[WHAT YOU SHOULD DO] All the data should be printed again exactly as written.

[Dataset entries]

◆ ◆ ◆ ◆

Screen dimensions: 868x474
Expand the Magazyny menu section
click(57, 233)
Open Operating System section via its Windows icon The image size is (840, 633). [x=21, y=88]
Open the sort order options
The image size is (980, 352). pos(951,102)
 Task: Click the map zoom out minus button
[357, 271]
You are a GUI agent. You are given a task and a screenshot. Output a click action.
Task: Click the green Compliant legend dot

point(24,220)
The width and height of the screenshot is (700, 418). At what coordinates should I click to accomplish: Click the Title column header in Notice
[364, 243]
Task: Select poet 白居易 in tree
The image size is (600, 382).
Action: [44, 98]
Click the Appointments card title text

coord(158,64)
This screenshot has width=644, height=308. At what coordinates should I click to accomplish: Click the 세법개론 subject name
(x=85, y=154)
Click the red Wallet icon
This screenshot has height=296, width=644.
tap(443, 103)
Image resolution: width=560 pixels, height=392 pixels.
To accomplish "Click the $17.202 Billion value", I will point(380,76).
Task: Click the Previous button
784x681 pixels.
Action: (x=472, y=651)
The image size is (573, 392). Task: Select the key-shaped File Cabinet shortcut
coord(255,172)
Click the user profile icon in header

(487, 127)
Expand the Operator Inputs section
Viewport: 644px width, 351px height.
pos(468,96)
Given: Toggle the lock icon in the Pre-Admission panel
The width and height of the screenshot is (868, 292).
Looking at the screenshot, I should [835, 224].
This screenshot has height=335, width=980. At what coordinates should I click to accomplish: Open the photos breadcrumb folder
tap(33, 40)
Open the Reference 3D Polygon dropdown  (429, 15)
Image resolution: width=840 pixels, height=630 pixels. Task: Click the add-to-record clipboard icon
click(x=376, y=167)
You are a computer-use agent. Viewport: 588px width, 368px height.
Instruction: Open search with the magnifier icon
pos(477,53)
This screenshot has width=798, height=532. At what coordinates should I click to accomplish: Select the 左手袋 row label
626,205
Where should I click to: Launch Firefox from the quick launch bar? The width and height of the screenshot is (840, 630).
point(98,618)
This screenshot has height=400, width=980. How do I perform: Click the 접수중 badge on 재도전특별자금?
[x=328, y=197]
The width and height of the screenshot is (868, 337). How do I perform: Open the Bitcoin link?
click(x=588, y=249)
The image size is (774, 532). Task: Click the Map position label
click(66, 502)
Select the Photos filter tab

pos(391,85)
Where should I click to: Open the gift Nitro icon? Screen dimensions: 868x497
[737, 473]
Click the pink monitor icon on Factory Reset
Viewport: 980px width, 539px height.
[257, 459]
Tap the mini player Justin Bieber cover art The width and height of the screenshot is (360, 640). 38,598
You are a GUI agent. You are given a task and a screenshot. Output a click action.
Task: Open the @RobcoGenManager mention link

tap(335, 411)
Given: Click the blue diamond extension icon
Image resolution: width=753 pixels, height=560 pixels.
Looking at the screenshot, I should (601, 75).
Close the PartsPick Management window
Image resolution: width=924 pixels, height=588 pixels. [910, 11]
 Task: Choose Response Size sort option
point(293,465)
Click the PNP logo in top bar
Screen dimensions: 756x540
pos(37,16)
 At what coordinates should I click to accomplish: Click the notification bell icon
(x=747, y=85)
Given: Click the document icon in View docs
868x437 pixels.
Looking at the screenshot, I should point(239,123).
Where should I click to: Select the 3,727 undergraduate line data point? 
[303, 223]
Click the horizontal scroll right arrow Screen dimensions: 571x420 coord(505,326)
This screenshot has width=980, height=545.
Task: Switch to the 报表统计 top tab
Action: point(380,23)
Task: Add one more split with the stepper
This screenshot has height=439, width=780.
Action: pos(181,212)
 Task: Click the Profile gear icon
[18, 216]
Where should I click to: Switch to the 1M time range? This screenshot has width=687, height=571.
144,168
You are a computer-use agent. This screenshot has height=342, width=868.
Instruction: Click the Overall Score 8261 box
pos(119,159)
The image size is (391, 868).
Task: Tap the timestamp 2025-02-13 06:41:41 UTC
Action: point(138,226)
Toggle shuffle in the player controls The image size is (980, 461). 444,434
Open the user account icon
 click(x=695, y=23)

◆ ◆ ◆ ◆

[YOUR SOLUTION]
Screen dimensions: 868x474
Expand the Magazyny menu section
click(57, 233)
Open Operating System section via its Windows icon The image size is (840, 633). [x=21, y=88]
Open the sort order options
The image size is (980, 352). pos(951,102)
 Task: Click the map zoom out minus button
[357, 271]
You are a GUI agent. You are given a task and a screenshot. Output a click action.
Task: Click the green Compliant legend dot

point(24,220)
The width and height of the screenshot is (700, 418). At what coordinates should I click to accomplish: Click the Title column header in Notice
[364, 243]
Task: Select poet 白居易 in tree
The image size is (600, 382).
Action: [44, 98]
Click the Appointments card title text

coord(158,64)
This screenshot has width=644, height=308. At what coordinates should I click to accomplish: Click the 세법개론 subject name
(x=85, y=154)
Click the red Wallet icon
This screenshot has height=296, width=644.
tap(443, 103)
Image resolution: width=560 pixels, height=392 pixels.
To accomplish "Click the $17.202 Billion value", I will point(380,76).
Task: Click the Previous button
784x681 pixels.
Action: (x=472, y=651)
The image size is (573, 392). Task: Select the key-shaped File Cabinet shortcut
coord(255,172)
Click the user profile icon in header

(487, 127)
Expand the Operator Inputs section
Viewport: 644px width, 351px height.
pos(468,96)
Given: Toggle the lock icon in the Pre-Admission panel
The width and height of the screenshot is (868, 292).
Looking at the screenshot, I should [835, 224].
This screenshot has height=335, width=980. At what coordinates should I click to accomplish: Open the photos breadcrumb folder
tap(33, 40)
Open the Reference 3D Polygon dropdown  (429, 15)
Image resolution: width=840 pixels, height=630 pixels. Task: Click the add-to-record clipboard icon
click(x=376, y=167)
You are a computer-use agent. Viewport: 588px width, 368px height.
Instruction: Open search with the magnifier icon
pos(477,53)
This screenshot has width=798, height=532. At what coordinates should I click to accomplish: Select the 左手袋 row label
626,205
Where should I click to: Launch Firefox from the quick launch bar? The width and height of the screenshot is (840, 630).
point(98,618)
This screenshot has height=400, width=980. How do I perform: Click the 접수중 badge on 재도전특별자금?
[x=328, y=197]
The width and height of the screenshot is (868, 337). How do I perform: Open the Bitcoin link?
click(x=588, y=249)
The image size is (774, 532). Task: Click the Map position label
click(66, 502)
Select the Photos filter tab

pos(391,85)
Where should I click to: Open the gift Nitro icon? Screen dimensions: 868x497
[737, 473]
Click the pink monitor icon on Factory Reset
Viewport: 980px width, 539px height.
[257, 459]
Tap the mini player Justin Bieber cover art The width and height of the screenshot is (360, 640). 38,598
You are a GUI agent. You are given a task and a screenshot. Output a click action.
Task: Open the @RobcoGenManager mention link

tap(335, 411)
Given: Click the blue diamond extension icon
Image resolution: width=753 pixels, height=560 pixels.
Looking at the screenshot, I should (601, 75).
Close the PartsPick Management window
Image resolution: width=924 pixels, height=588 pixels. [910, 11]
 Task: Choose Response Size sort option
point(293,465)
Click the PNP logo in top bar
Screen dimensions: 756x540
pos(37,16)
 At what coordinates should I click to accomplish: Click the notification bell icon
(x=747, y=85)
Given: Click the document icon in View docs
868x437 pixels.
Looking at the screenshot, I should point(239,123).
Where should I click to: Select the 3,727 undergraduate line data point? 
[303, 223]
Click the horizontal scroll right arrow Screen dimensions: 571x420 coord(505,326)
This screenshot has width=980, height=545.
Task: Switch to the 报表统计 top tab
Action: point(380,23)
Task: Add one more split with the stepper
This screenshot has height=439, width=780.
Action: pos(181,212)
 Task: Click the Profile gear icon
[18, 216]
Where should I click to: Switch to the 1M time range? This screenshot has width=687, height=571.
144,168
You are a computer-use agent. This screenshot has height=342, width=868.
Instruction: Click the Overall Score 8261 box
pos(119,159)
The image size is (391, 868).
Task: Tap the timestamp 2025-02-13 06:41:41 UTC
Action: point(138,226)
Toggle shuffle in the player controls The image size is (980, 461). 444,434
Open the user account icon
 click(x=695, y=23)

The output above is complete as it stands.